**WHAT TO PRODUCE**
Copy out each of the following rows word for word, without changing anything.

**INFORMATION PROVIDED**
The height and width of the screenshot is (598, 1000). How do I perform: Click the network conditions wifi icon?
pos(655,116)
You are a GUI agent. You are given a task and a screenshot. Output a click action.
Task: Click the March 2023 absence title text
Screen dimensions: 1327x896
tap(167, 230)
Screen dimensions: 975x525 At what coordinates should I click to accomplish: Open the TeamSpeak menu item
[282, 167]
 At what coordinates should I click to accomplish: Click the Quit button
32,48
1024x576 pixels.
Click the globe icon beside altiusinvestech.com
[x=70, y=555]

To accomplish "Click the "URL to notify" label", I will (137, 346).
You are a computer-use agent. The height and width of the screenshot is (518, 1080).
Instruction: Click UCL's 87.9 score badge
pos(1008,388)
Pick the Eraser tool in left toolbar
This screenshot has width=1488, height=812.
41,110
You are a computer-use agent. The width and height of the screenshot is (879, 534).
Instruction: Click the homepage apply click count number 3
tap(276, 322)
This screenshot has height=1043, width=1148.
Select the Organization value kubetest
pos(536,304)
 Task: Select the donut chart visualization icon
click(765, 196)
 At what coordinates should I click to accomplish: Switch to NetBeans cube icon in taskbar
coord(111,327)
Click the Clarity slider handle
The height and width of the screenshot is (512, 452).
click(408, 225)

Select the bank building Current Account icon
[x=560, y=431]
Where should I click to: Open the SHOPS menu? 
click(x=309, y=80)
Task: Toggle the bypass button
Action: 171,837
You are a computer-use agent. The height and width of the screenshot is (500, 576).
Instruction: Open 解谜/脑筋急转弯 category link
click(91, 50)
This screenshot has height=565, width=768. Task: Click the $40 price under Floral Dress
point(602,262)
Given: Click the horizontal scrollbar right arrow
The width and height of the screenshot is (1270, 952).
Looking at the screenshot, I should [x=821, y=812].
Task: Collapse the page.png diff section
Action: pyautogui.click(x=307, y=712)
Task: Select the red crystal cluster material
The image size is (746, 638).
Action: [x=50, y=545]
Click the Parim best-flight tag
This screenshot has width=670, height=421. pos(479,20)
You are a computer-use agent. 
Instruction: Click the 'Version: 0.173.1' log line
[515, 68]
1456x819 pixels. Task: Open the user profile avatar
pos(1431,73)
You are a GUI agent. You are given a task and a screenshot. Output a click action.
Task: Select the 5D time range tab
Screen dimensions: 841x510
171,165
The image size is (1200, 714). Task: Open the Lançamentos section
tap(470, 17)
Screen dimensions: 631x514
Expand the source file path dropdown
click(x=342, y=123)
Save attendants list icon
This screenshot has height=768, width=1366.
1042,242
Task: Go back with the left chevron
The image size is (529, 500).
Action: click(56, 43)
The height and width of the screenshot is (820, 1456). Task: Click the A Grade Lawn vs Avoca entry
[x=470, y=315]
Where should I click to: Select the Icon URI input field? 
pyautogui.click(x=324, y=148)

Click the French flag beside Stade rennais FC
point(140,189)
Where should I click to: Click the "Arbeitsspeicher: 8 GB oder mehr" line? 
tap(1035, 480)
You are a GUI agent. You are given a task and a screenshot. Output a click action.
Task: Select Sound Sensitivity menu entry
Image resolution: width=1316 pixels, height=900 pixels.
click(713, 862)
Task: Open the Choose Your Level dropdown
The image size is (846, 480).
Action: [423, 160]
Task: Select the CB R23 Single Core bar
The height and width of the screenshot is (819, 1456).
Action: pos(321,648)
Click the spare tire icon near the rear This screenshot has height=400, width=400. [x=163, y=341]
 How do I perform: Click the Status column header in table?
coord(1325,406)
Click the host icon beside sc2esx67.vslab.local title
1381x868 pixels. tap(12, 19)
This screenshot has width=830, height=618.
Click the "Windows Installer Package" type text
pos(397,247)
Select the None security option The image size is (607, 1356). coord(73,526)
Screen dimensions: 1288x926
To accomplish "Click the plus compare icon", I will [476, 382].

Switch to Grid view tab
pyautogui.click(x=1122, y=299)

**REPLY TO THE EXERCISE**
The height and width of the screenshot is (598, 1000). How do I perform: Click the network conditions wifi icon?
pos(655,116)
You are a GUI agent. You are given a task and a screenshot. Output a click action.
Task: Click the March 2023 absence title text
Screen dimensions: 1327x896
tap(167, 230)
Screen dimensions: 975x525 At what coordinates should I click to accomplish: Open the TeamSpeak menu item
[282, 167]
 At what coordinates should I click to accomplish: Click the Quit button
32,48
1024x576 pixels.
Click the globe icon beside altiusinvestech.com
[x=70, y=555]

To accomplish "Click the "URL to notify" label", I will (137, 346).
You are a computer-use agent. The height and width of the screenshot is (518, 1080).
Instruction: Click UCL's 87.9 score badge
pos(1008,388)
Pick the Eraser tool in left toolbar
This screenshot has width=1488, height=812.
41,110
You are a computer-use agent. The width and height of the screenshot is (879, 534).
Instruction: Click the homepage apply click count number 3
tap(276, 322)
This screenshot has height=1043, width=1148.
Select the Organization value kubetest
pos(536,304)
 Task: Select the donut chart visualization icon
click(765, 196)
 At what coordinates should I click to accomplish: Switch to NetBeans cube icon in taskbar
coord(111,327)
Click the Clarity slider handle
The height and width of the screenshot is (512, 452).
click(408, 225)

Select the bank building Current Account icon
[x=560, y=431]
Where should I click to: Open the SHOPS menu? 
click(x=309, y=80)
Task: Toggle the bypass button
Action: 171,837
You are a computer-use agent. The height and width of the screenshot is (500, 576).
Instruction: Open 解谜/脑筋急转弯 category link
click(91, 50)
This screenshot has height=565, width=768. Task: Click the $40 price under Floral Dress
point(602,262)
Given: Click the horizontal scrollbar right arrow
The width and height of the screenshot is (1270, 952).
Looking at the screenshot, I should [x=821, y=812].
Task: Collapse the page.png diff section
Action: pyautogui.click(x=307, y=712)
Task: Select the red crystal cluster material
The image size is (746, 638).
Action: [x=50, y=545]
Click the Parim best-flight tag
This screenshot has width=670, height=421. pos(479,20)
You are a computer-use agent. 
Instruction: Click the 'Version: 0.173.1' log line
[515, 68]
1456x819 pixels. Task: Open the user profile avatar
pos(1431,73)
You are a GUI agent. You are given a task and a screenshot. Output a click action.
Task: Select the 5D time range tab
Screen dimensions: 841x510
171,165
The image size is (1200, 714). Task: Open the Lançamentos section
tap(470, 17)
Screen dimensions: 631x514
Expand the source file path dropdown
click(x=342, y=123)
Save attendants list icon
This screenshot has height=768, width=1366.
1042,242
Task: Go back with the left chevron
The image size is (529, 500).
Action: click(56, 43)
The height and width of the screenshot is (820, 1456). Task: Click the A Grade Lawn vs Avoca entry
[x=470, y=315]
Where should I click to: Select the Icon URI input field? 
pyautogui.click(x=324, y=148)

Click the French flag beside Stade rennais FC
point(140,189)
Where should I click to: Click the "Arbeitsspeicher: 8 GB oder mehr" line? 
tap(1035, 480)
You are a GUI agent. You are given a task and a screenshot. Output a click action.
Task: Select Sound Sensitivity menu entry
Image resolution: width=1316 pixels, height=900 pixels.
click(713, 862)
Task: Open the Choose Your Level dropdown
The image size is (846, 480).
Action: [423, 160]
Task: Select the CB R23 Single Core bar
The height and width of the screenshot is (819, 1456).
Action: pos(321,648)
Click the spare tire icon near the rear This screenshot has height=400, width=400. [x=163, y=341]
 How do I perform: Click the Status column header in table?
coord(1325,406)
Click the host icon beside sc2esx67.vslab.local title
1381x868 pixels. tap(12, 19)
This screenshot has width=830, height=618.
Click the "Windows Installer Package" type text
pos(397,247)
Select the None security option The image size is (607, 1356). coord(73,526)
Screen dimensions: 1288x926
To accomplish "Click the plus compare icon", I will [476, 382].

Switch to Grid view tab
pyautogui.click(x=1122, y=299)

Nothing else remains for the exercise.